What to do:
I need every line that includes the word "Select" copied from the material.

Data shown:
◆ ◆ ◆
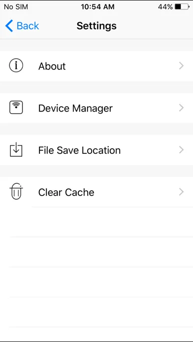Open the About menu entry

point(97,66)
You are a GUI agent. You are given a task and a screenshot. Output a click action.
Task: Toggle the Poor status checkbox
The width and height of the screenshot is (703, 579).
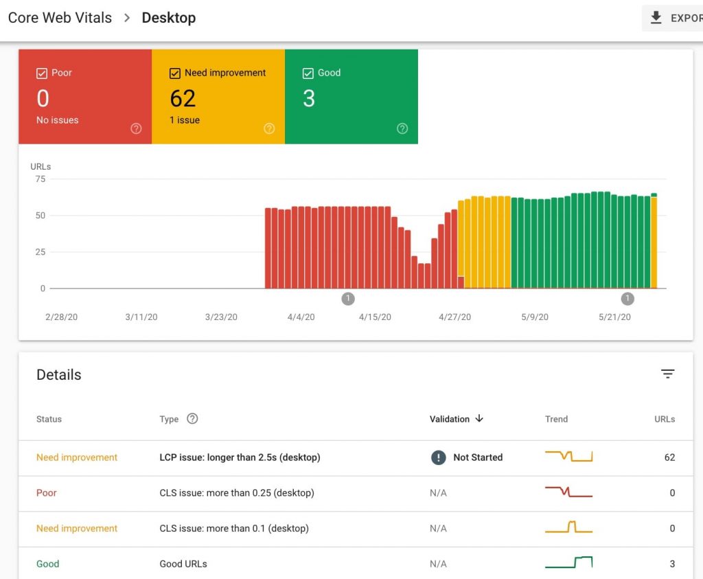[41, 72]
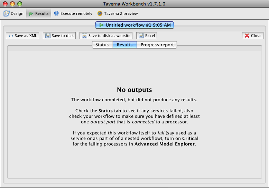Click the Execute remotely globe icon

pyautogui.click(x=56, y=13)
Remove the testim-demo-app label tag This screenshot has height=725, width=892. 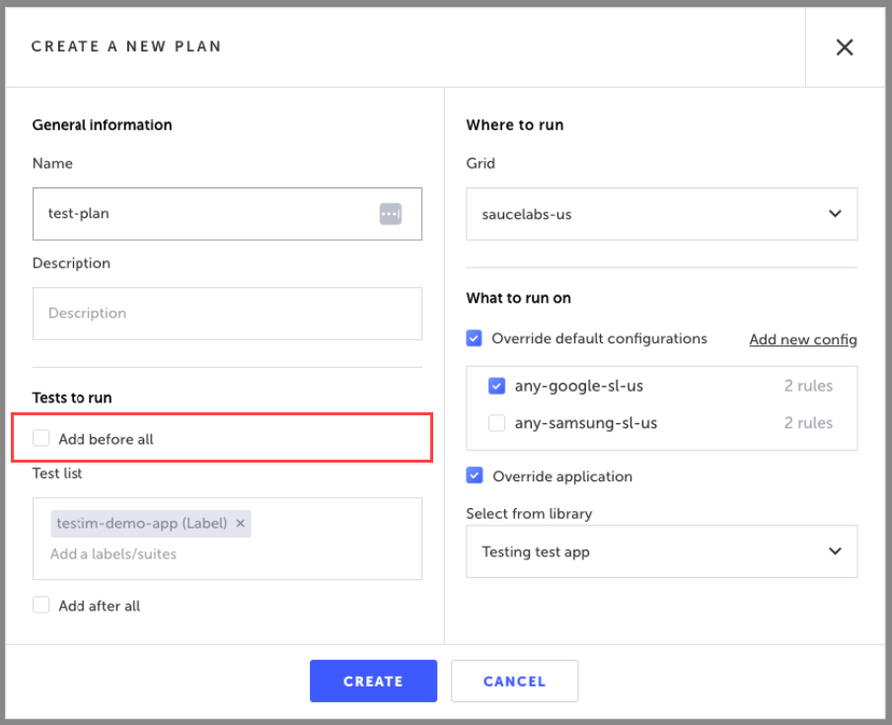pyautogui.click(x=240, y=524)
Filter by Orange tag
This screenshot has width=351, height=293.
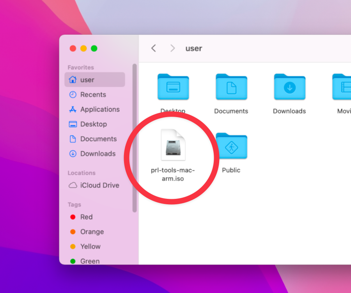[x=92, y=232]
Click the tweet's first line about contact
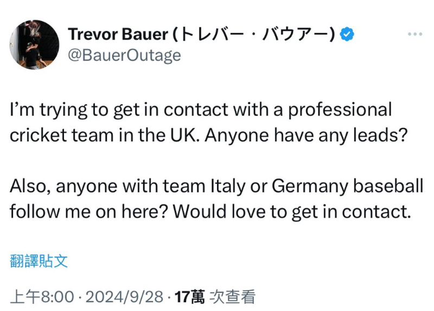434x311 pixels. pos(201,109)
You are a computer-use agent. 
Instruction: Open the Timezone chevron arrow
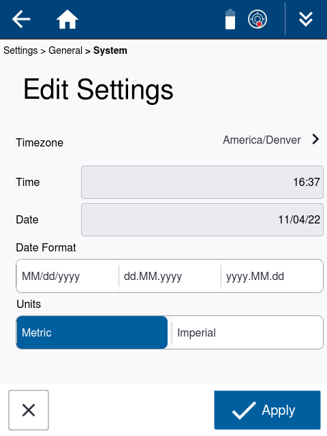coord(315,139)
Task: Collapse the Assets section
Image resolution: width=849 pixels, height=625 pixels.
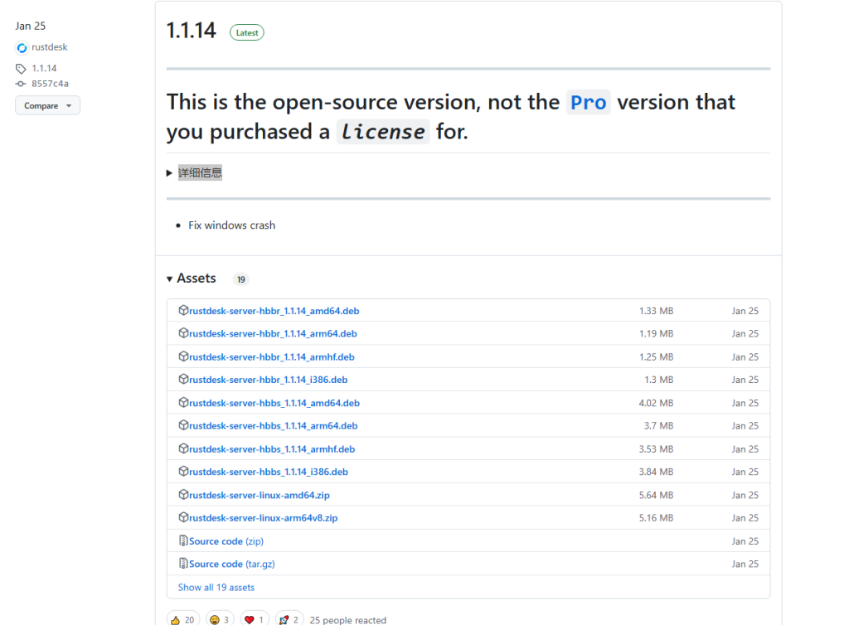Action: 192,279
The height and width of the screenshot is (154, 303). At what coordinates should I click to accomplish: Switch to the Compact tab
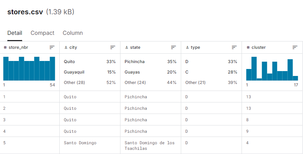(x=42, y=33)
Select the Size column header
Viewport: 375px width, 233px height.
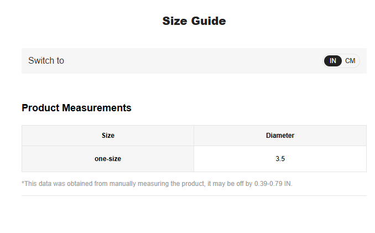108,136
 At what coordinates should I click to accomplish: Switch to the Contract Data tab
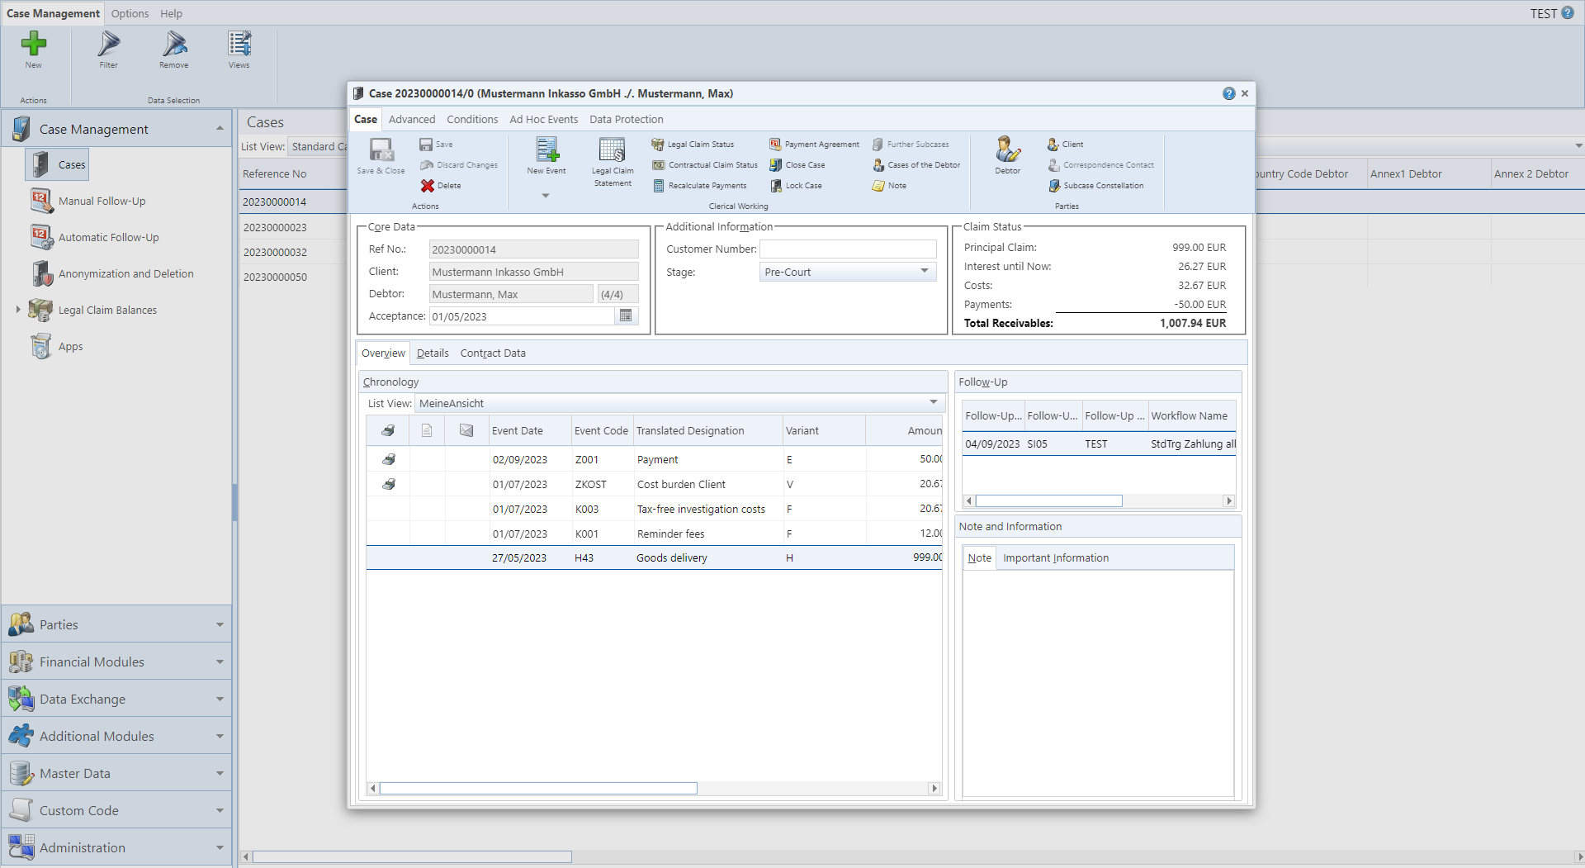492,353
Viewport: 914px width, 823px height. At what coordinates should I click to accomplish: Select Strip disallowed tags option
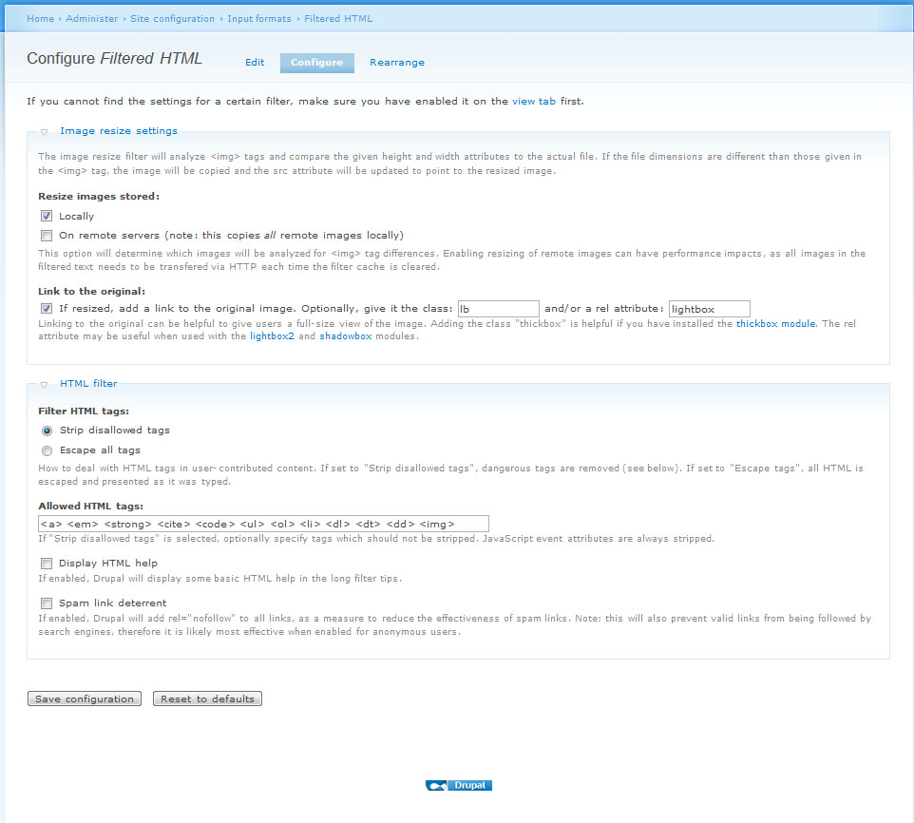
◆ ◆ ◆
Exercise answer:
Select the Size column header
Viewport: 914px width, 823px height. At what coordinates should I click to accomplish: Select Strip disallowed tags option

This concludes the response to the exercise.